Polish sentiment analysis using Keras and Word2vec

Posted 18/07/2018

In nlp

The post on the blog will be devoted to the analysis of sentimental Polish language, a problem in the category of natural language processing, implemented using machine learning techniques and recurrent neural networks.

What is Sentiment Analysis?

Sentiment analysis is a natural language processing (NLP) problem where the text is understood and the underlying intent is predicted. In this post, I will show you how you can predict the sentiment of Polish language texts as either positive, neutral or negative with the use of Python and Keras Deep Learning library.

Introduction to the basics of NLP

Word2vec is a group of related models that are used to produce word embeddings. Word2vec takes as its input a large corpus of text and produces a vector space, typically of several hundred dimensions, with each unique word in the corpus being assigned a corresponding vector in the space. Word vectors are positioned in the vector space such that words that share common contexts in the corpus are located in close proximity to one another in the space [1].

Word embedding is the collective name for a set of language modelling and feature learning techniques in natural language processing (NLP) where words or phrases from the vocabulary are mapped to vectors of real numbers. Word and phrase embeddings, when used as the underlying input representation, have been shown to boost the performance in NLP tasks such as synthetic parsing and sentiment analysis.

Why is sentiment analysis for the Polish language difficult?

syntax – relationships between words in a sentence can be often specified in several ways, which leads to different interpretations of the text,
semantics – the same word can have many meanings, depending on the context,
pragmatics – the occurrence of metaphors, tautologies, ironies, etc.
diacritic marks such as: ą, ć, ę, ł, ń, ó, ś, ź, ż,
homonyms – words with the same linguistic form, but derived from words of different meaning,
synonyms – different words with the same or very similar meaning,
idioms – expressions whose meaning is different from that which should be assigned to it, taking into account its constituent parts and syntax rules,
more than 150k words in the basic dictionary.

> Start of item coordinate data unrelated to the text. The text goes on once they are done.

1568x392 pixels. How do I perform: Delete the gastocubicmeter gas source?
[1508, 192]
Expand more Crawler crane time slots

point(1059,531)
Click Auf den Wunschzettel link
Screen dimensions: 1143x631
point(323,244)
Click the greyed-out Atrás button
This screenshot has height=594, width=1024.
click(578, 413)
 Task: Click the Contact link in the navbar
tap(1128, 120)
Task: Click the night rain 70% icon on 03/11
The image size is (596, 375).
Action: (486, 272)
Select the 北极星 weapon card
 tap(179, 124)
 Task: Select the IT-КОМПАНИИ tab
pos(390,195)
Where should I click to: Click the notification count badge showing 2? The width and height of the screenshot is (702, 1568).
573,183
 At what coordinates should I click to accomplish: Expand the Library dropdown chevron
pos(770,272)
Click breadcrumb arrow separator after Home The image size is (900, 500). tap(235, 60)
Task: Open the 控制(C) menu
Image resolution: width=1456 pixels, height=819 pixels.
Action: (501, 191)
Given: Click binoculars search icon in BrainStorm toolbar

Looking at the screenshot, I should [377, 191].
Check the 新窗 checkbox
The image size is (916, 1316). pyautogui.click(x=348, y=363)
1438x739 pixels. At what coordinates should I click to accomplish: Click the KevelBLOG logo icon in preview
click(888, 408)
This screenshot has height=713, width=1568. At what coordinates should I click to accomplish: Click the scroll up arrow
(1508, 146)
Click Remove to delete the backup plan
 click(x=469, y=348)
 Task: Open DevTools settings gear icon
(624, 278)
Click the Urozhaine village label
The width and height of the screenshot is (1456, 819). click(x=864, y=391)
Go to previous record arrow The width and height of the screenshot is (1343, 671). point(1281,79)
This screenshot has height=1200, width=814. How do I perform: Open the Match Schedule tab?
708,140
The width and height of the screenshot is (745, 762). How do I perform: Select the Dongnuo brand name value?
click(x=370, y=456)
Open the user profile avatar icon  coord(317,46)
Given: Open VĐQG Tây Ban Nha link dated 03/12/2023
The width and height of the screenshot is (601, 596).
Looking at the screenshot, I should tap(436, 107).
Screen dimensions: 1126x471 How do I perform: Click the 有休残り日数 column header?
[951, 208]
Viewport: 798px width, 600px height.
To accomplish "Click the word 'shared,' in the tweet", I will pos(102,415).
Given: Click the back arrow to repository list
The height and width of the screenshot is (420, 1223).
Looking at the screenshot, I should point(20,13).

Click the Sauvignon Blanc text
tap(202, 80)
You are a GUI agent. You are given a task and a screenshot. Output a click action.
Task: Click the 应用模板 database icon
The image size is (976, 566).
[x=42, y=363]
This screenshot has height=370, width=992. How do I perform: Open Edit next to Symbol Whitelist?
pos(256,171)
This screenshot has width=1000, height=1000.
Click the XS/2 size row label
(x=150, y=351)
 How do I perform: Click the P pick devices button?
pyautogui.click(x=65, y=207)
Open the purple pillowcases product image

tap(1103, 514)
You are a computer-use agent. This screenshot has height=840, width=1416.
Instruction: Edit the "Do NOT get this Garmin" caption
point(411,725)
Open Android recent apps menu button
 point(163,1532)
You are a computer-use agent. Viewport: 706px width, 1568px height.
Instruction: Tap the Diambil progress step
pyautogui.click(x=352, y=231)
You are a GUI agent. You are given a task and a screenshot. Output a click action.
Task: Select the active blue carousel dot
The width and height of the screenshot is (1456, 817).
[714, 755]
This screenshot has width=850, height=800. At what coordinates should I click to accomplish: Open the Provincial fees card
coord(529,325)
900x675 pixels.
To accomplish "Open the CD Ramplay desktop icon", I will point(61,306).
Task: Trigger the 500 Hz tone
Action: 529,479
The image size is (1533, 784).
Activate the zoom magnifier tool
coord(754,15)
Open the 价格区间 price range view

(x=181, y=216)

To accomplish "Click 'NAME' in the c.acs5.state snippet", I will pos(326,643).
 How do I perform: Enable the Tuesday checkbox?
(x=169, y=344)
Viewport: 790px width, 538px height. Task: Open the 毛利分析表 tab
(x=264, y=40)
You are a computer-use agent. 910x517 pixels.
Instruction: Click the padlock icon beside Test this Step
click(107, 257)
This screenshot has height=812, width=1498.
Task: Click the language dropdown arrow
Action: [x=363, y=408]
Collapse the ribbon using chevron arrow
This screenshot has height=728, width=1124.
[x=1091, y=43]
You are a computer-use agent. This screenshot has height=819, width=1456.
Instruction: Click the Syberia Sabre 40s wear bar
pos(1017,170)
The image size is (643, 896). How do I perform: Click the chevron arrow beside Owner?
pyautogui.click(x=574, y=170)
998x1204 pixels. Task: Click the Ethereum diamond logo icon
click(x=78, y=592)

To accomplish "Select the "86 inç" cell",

Data sources used for the project

Data was collected from various sources:

Opineo – Polish service with all reviews from online shops
Twitter – Polish current top hashtags from political news
Twitter – Polish Election Campaign 2015
Polish Academy of Science HateSpeech project
YouTube – comments from various videos

Download the text data of polish sentiment analysis form our Google Drive.

The polish word embeddings were downloaded from the Polish Academy of Science.

Let’s go to what we like the most – code…

First of all, we will be defining all of the libraries and functions we will need:

import numpy as np
import pandas as pd
import matplotlib.pylab as plt
from livelossplot import PlotLossesKeras
np.random.seed(7)
from sklearn.model_selection import train_test_split
from keras.preprocessing.text import Tokenizer
from keras.models import Sequential
from keras.layers import Dense, Dropout, Activation, LSTM
from keras.layers.embeddings import Embedding
from keras.utils import np_utils
from keras.preprocessing import sequence
from gensim.models import Word2Vec, KeyedVectors, word2vec
import gensim
from gensim.utils import simple_preprocess
from keras.utils import to_categorical
import pickle
import h5py
from time import time

Then load our dataset with simple preprocessing of data:

filename = 'Data/Dataset.csv'

dataset = pd.read_csv(filename, delimiter = ",")

# Delete unused column
del dataset['length']

# Delete All NaN values from columns=['description','rate']
dataset = dataset[dataset['description'].notnull() & dataset['rate'].notnull()]

# We set all strings as lower case letters
dataset['description'] = dataset['description'].str.lower()

Split data into training (60%), test (20%) and validation (20%) set:

X = dataset['description']
y = dataset['rate']

X_train, X_test, y_train, y_test = train_test_split(X, y, test_size=0.2, random_state=42)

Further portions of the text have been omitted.